[CFD] Upcoming Increase in Margin Requirements - postponed for 01.12.2020

Above*
Typo. Not ‘at’. My mistake.

Has it? I think I’ve read every post and I don’t remember seeing an explanation for my specific question.

Thanks very much for trying to help though. I’ll read that article shortly.

I totally get your logic and it made perfect sense to me when you described it yesterday. However, @Richard.W is right As shown by his examples, that approach doesn’t work; you only need to add £1,350 to be at the same margin of 45%.

I’m too stupid to figure out the flaw in your logic though.

The flaw is that I’m maintaining free funds as a constant and am working under the notion of maintaining ratios rather than absolute values in light of free funds not being a constant. Richards way is more robust.

(also I’m not a mathematician btw)

Thanks for the explanation.

My brain is fried. I know that 1350 is correct, but how did you calculate it?

Is it the account value that needs to be multiplied by 2.5, not the blocked funds?

OK. I think I finally understand it now.

You just need to multiply the ACCOUNT VALUE (a.k.a. TOTAL FUNDS) by 1.5 to find out how much funds you need to add to maintain your current margin indicator percentage.

Did somebody already say that?

@obrienciaran, I think I’ve figured out how to do the calculation you need for your calculator if you need any assistance. You mentioned FREE FUNDS in your answer above, but my calculation doesn’t use that figure at all.

Here is my provisional formula to calculate how much funds are required (fr) to achieve any target margin indicator percentage (tm):

fr = ((2.5 * bf) / ((1 / (tm / 100)) - 1)) - av

Where:

fr = funds required
av = available funds
bf = blocked funds
tm = target margin (expressed as a percentage)

Can people test this before anybody relies on it?

Let me try to help explain.

Suppose we are talking about the 1:5 margin requirement. So the Blocked funds amount is initially 1/5 the value of the opening value of the stock. As the value of your shares rises or falls the Blocked funds amount must also rise or fall by one-fifth the amount. If shares are up 5%, then Blocked funds go up 1%. This has to happen, otherwise the margin indicator value would change simply by closing the position and reopening an identical one (ignoring effect of spread). That would be illogical.

And apart from that now I see they two different formula to calculate the margin, I mean this isn‘t right! 212 is playing unfair!

You are right. There are two formula.

  1. If Total funds > Blocked funds, margin indicator is

100% [Total funds]/([Total funds]+[Blocked funds])

  1. If Total funds < Blocked funds, margin indicator is

50% [Total funds]/[Blocked funds]

There has to be a change of formula, since neither would be ideal over a full range of values.

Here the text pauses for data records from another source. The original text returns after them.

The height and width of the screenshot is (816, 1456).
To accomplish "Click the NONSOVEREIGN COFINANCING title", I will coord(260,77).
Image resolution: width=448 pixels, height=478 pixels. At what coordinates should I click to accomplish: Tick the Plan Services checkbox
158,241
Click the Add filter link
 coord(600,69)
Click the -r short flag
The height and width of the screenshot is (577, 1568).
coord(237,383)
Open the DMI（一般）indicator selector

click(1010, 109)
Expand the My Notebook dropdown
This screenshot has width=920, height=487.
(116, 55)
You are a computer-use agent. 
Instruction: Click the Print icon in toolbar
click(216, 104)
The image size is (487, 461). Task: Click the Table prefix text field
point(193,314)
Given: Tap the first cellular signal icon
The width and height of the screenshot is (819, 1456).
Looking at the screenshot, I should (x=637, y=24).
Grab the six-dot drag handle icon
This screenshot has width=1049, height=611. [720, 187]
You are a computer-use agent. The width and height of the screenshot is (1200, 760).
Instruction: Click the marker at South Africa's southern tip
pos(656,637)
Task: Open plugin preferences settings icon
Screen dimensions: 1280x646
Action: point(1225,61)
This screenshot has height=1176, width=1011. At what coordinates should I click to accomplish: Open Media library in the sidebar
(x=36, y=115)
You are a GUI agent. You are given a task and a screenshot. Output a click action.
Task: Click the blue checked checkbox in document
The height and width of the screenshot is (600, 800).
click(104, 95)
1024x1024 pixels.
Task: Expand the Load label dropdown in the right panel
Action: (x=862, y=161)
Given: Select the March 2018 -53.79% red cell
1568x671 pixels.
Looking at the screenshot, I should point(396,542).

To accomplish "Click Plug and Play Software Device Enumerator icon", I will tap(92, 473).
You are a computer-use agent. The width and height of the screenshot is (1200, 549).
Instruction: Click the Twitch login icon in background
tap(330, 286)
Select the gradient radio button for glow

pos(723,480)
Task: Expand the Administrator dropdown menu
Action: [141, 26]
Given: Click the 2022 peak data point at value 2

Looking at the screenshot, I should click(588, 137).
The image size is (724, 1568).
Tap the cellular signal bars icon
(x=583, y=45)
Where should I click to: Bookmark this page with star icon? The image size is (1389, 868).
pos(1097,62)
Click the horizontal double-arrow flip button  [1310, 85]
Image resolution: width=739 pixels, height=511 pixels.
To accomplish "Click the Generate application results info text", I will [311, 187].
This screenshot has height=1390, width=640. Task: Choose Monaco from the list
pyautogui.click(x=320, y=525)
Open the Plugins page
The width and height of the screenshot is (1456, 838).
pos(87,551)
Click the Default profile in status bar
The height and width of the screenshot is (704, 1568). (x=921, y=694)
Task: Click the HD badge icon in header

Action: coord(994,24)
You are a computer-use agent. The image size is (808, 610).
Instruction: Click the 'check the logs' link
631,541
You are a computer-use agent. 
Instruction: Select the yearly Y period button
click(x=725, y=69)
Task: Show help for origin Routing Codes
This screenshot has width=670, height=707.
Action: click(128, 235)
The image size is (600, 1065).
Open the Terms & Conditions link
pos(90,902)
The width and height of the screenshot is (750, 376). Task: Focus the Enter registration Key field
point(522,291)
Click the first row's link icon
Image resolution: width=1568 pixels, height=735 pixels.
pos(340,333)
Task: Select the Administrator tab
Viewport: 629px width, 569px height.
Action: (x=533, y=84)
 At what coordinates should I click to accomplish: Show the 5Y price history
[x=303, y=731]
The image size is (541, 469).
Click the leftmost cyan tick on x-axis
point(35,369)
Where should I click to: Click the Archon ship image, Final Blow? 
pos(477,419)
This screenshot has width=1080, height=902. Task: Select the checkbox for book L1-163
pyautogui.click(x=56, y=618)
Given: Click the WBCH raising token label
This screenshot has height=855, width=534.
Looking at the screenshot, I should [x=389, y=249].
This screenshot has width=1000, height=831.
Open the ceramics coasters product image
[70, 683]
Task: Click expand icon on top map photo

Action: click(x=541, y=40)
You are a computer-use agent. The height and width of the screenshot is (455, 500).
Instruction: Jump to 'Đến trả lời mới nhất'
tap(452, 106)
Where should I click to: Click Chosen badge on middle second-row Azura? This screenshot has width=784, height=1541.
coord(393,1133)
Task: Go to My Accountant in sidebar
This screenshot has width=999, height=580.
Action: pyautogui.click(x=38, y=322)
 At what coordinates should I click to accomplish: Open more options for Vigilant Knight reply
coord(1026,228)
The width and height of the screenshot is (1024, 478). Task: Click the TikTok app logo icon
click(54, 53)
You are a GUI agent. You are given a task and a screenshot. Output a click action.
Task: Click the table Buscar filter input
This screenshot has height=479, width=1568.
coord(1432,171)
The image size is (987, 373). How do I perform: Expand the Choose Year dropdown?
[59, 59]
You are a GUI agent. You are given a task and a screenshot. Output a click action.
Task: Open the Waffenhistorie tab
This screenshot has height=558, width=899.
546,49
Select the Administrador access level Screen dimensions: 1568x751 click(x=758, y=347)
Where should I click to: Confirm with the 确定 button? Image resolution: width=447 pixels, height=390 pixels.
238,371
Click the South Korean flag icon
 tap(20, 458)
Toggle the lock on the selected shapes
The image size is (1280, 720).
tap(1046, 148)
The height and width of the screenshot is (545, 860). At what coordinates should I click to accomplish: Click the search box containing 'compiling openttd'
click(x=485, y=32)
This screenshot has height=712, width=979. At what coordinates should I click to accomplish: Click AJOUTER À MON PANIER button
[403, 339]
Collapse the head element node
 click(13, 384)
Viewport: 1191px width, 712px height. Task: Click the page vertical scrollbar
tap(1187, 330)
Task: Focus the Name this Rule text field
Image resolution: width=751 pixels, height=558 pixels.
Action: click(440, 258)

Suppose we deposit 120 and use 100 of it to take a position in shares worth 500. In the graph below, the orange line is formula 1 and blue one is 2. The X-axis shows change in value of our 500 of stock, from down 120 (-24%) to up 300 (+60%). Notice that we use the lower of the two lines as the margin indicator value.

We cannot use blue line (formula 2) the whole way since this exceeds 100% at the right. Using blue to the left of the point where [Blocked funds] = [Total funds] provides the user with more protection and an indicator that moves in a more linear way.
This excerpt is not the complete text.